Hiked with LL group yesterday. Did Graduation Flats explore, starting on FR36, just before cattleguard, downhill to gravel pit, then along east side of Pines Canyon and over to west side of Spruce Canyon, near Graduation Flats for 4+ miles on dirt roads and motorbike trails. 14 of us - at the start, ailing leader walked part way out with us and then turned around. She drove her car to the end point of the hike (1 1/2 miles from the beginning) and then walked out to meet us on the way back. She took a nap in the shade while she waited. Because of her illness, she's painfully slow and lacking in energy.
The LL hiking group has a certain chemistry that is very appealing - a familiarity and ease and teasing humor toward each other.
I'm going to give up on puffball mushrooms. I collected 6 small ones yesterday but by the time I started to prepare them (had them sitting on the counter for several hours) they seemed to have turned. Or, perhaps they were old when I picked them though they hadn't formed spores yet. I threw them out. Boletus edulis is a lot more reliable.
Took myself to Pajarito Mountain today - up the Logging Road on the west side, over to the Rim Run viewpoint, to back of the mountain to Yeamans Memorial Bench, down to Sunier picnic deck, behind south side of water retention pond, down the Zero Road East and back to Lodge on Lone Spruce ski run. I was happy to see that lots of barbed wire VCNP boundary fence is down. Everyone is sick of not being allowed to access that private public land!

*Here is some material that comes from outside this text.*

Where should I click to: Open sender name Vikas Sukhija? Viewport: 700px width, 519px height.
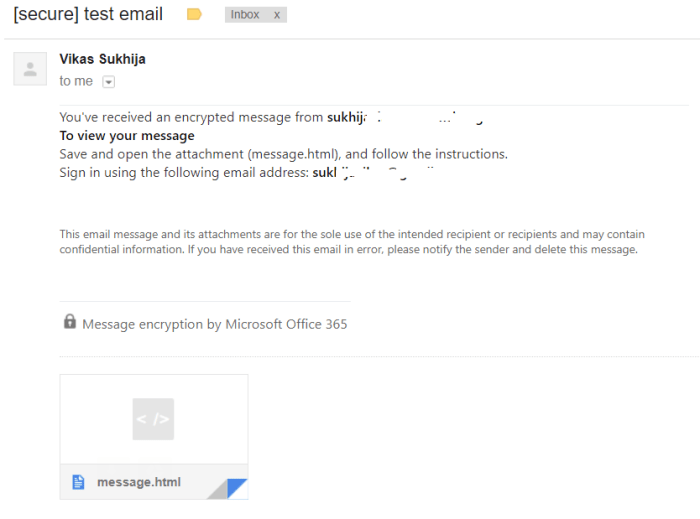coord(102,59)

I hope that Pajarito Mountain Ski Area plans to landscape the area around their snow-making water retention pond. It makes the back of the Pajarito Mountain so atrociously ugly. It's not a big enough mountain that it has room for this ugly scar on its south side.
I walked behind the pond just to see what the back of the mountain looked like before. There is almost a trail in the "talus slope" of dirt and stones but then it ends and I scooted down to the grass to continue walking around. It would be nice if the ski area puts a real trail at the back of the pond so hikers can easily skirt around it to see uninterrupted views.
Also, what do they plan to do with the jumble of huge boulders they wrested from the earth? They're unaesthetically heaped at a corner of the pond.
Hopefully they plan to either chip or haul away the enormous tree stumps that were jerked from the ground. I see that the logs are stacked like there's a plan for them.
I thought today about how wedded I feel to this land that I live in - northern New Mexico. I really have no real reason to ever want to leave it because I have all that I want right here. Tell that to my husband though. Next year, let's forget about a 9 hour drive to Estes Park and instead go to Salida, CO and make that our vacation headquarters!